SOURCE:
____________________
Expand w.r.t x and y:

$$(a^2+c^2)x^2+(b^2+d^2)y^2+2(ab+cd)xy=r^2$$

An horizontal line has equation y=k. Either it intersects with the ellipse in two points, or it intersects in only one point (it's tangent), or it doesn't intersect at all. We find the intersection by solving the trinomial (in x):

$$(a^2+c^2)x^2+2(ab+cd)kx+(b^2+d^2)k^2-r^2=0$$

There is only one intersection when the discriminant is zero, hence you want to find k such that

$$4(ab+cd)^2k^2-4(a^2+c^2)(b^2+d^2)k^2+4(a^2+c^2)r^2=0$$

Expand and simplify:

$$\left(a^2b^2+c^2d^2+2abcd-a^2b^2-a^2d^2-b^2c^2-c^2d^2\right)k^2+(a^2+c^2)r^2=0$$

$$(2abcd-a^2d^2-b^2c^2)k^2+(a^2+c^2)r^2=0$$

$$(ad-bc)^2k^2=(a^2+c^2)r^2$$

$$k=\pm\frac{r\sqrt{a^2+c^2}}{|ad-bc|}$$

The positive k is the maximum value of y, the negative the minimum value. By symmetry of the ellipse, they are opposite.
____________________
DATASET EXTRACT:
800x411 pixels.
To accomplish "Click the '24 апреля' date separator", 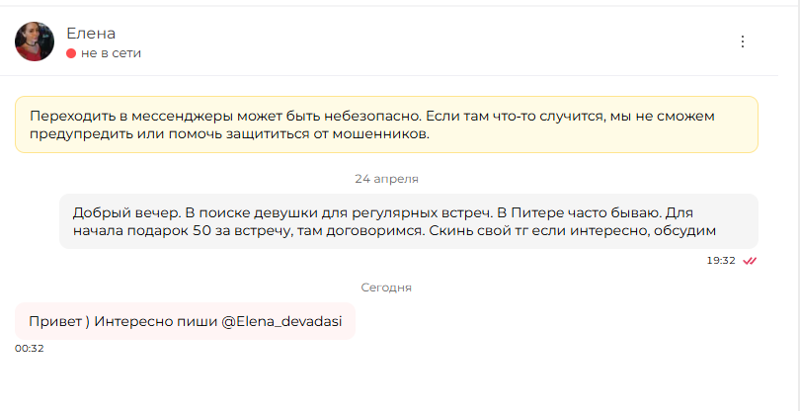I will click(387, 179).
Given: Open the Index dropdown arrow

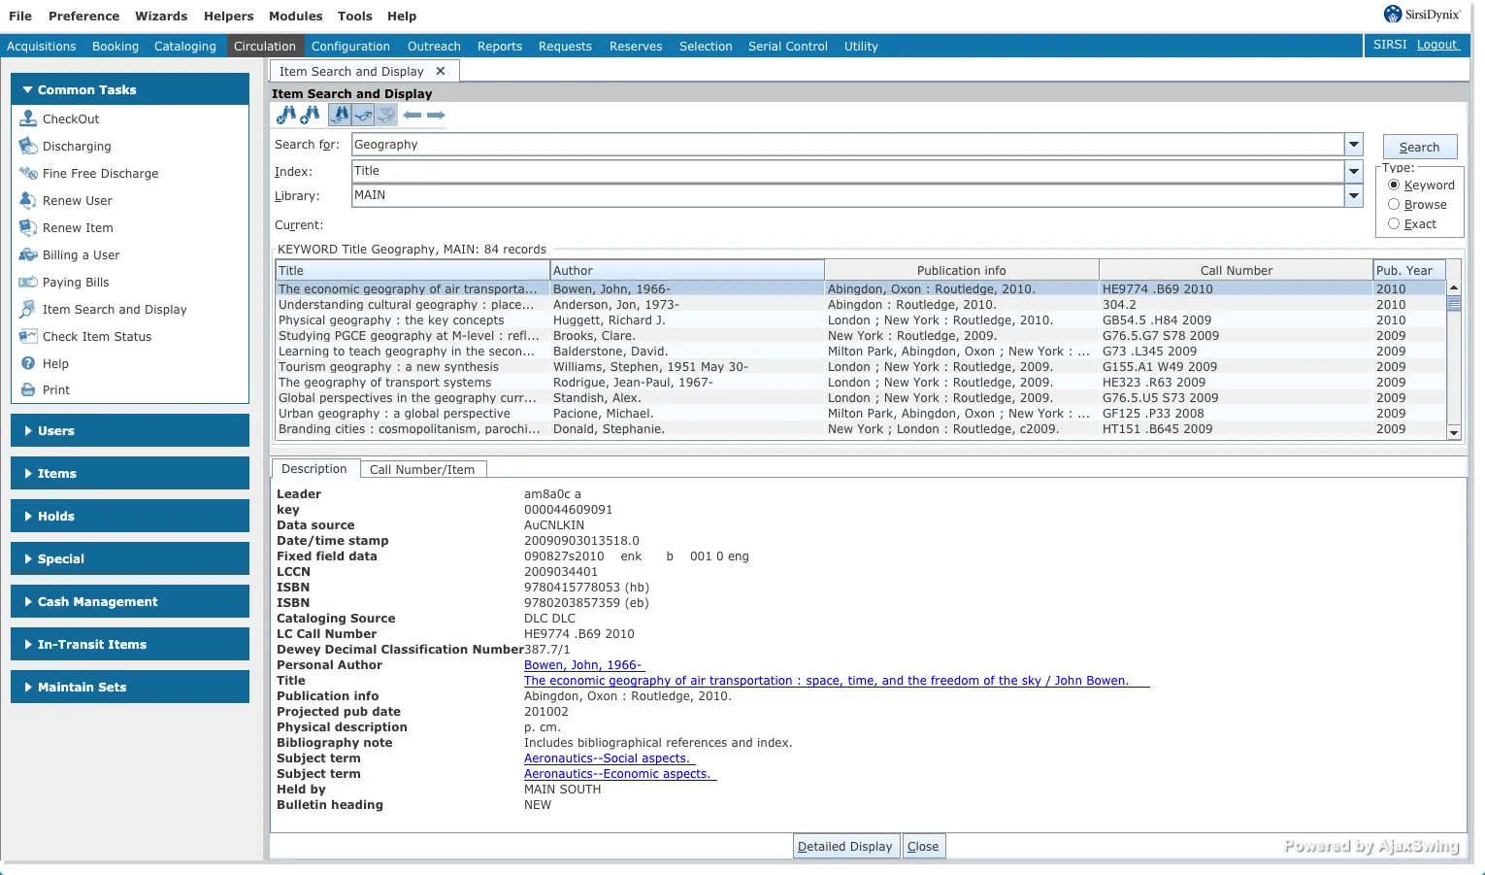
____________________
PROBLEM DETAILS: In the ellipse derivation above, what does the positive value of k represent?

EXERCISE ANSWER: The maximum value of y.